Every Friday, artists drop anticipated albums, surprise singles, and hyped collaborations. As part of New Music Friday, EW’s music team chooses some of the essential new tunes. From Harry Styles’ anticipated solo debut to Miley Cyrus’ latest stylistic shift, here are the week’s most noteworthy releases.
Harry Styles, Sign of time
The members of One Direction may have begun their careers as teen pop idols, but by their later albums, the boys were channeling arena-rock sounds of decades past in ways that could win over both young fans and their dads. Now, on his time-traveling solo LP, Styles gets to embrace those influences even further via fuzzy stompers like “Kiwi” and folksy numbers like “Meet Me in the Hallway.” Read EW’s full review here. —Nolan Feeney
Miley Cyrus, “Malibu”
Paramore, After Laughter
Paramore almost didn’t last long enough to make this new album, their first since 2013’s self-titled. After bassist Jeremy Davis left in 2015, frontwoman Hayley Williams was close to calling it quits. Instead, the band put their frustrations into the music on After Laughter, a record that channels the ’80s with dancey synths and Blondie-esque bops. Don’t let the sunny sound fool you, though: Those frustrations show up in angst-filled lyrics like “Oh, please, don’t ask me how I’ve been/ Don’t make me play pretend” (“Fake Happy”) that hark back to the type of emo-pop songs that made them a Warped Tour staple after their 2005 debut. —A.B.
Calvin Harris feat. Future & Khalid,“Rollin”

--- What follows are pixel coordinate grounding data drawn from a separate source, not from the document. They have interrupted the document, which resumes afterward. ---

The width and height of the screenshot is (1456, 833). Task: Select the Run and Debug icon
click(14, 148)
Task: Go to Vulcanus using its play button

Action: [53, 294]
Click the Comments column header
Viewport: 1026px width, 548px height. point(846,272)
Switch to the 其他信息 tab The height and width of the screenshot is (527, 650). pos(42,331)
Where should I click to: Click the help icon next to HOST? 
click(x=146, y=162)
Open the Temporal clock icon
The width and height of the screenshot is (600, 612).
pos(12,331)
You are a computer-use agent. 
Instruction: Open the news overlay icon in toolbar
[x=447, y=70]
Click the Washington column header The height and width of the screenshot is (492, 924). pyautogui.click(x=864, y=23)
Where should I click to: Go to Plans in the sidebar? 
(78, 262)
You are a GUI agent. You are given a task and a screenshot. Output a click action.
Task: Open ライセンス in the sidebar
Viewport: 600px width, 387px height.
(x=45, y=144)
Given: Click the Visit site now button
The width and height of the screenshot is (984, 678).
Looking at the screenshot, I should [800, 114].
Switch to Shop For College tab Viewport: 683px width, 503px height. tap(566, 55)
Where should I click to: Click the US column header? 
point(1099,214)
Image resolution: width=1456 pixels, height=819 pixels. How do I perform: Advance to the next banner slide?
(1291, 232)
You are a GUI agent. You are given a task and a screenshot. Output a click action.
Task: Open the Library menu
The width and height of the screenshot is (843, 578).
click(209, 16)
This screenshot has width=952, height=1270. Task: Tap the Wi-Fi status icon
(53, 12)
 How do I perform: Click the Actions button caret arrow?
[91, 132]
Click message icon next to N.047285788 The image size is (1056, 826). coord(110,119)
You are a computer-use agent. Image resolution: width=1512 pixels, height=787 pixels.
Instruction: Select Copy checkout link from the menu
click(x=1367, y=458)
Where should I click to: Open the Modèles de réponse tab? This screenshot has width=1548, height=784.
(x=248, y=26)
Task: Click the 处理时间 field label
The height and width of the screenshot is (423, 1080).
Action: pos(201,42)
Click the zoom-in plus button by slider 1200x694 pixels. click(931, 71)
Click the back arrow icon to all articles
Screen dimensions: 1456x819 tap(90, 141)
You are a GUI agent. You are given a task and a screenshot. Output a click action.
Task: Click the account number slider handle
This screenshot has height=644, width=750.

https://youtu.be/BzEzXLxjGhc
Machine Gun Kelly, bloom
The rapper scored his first Top 10 hit last year with the Camila Cabello-assisted “Bad Things,” and he’s stacked this third LP with similar star power: Hailee Seinfeld hops on the uplifting “At My Best,” recent Top-40 ascendant James Arthur helps out on the soulful “Go for Broke,” and Quavo of the ubiquitous rap trio Migos — seriously, these guys are everywhere — —teams up with Ty Dolla $ign on the skittering “Trap Paris.” —N.F.
Fetty Wap, “Aye”
You won’t find much of the “Trap Queen” hitmaker’s distinct wailing here — he prefers to show off his rhyming skills rather than sing on this first taste of his upcoming second album, King Zoo, due this summer. —N.F.
Prince, “Our Destiny/Roadhouse Garden”
When it rains, it pours. A deluxe reissue if Prince’s Purple Rain is set to arrive on June 23, and the never-before-released tracks keep coming. Last month, fans learned all about what “Electric Intercourse” is on a previously unheard freaky slow-jam. Now, they’re getting a double-whammy with “Our Destiny/Roadhouse Garden,” which is actually two songs in one: The first part features vocals from Lisa of the Revolution, Prince’s backing band during this era, while the second one puts the Purple One front and center. —N.F.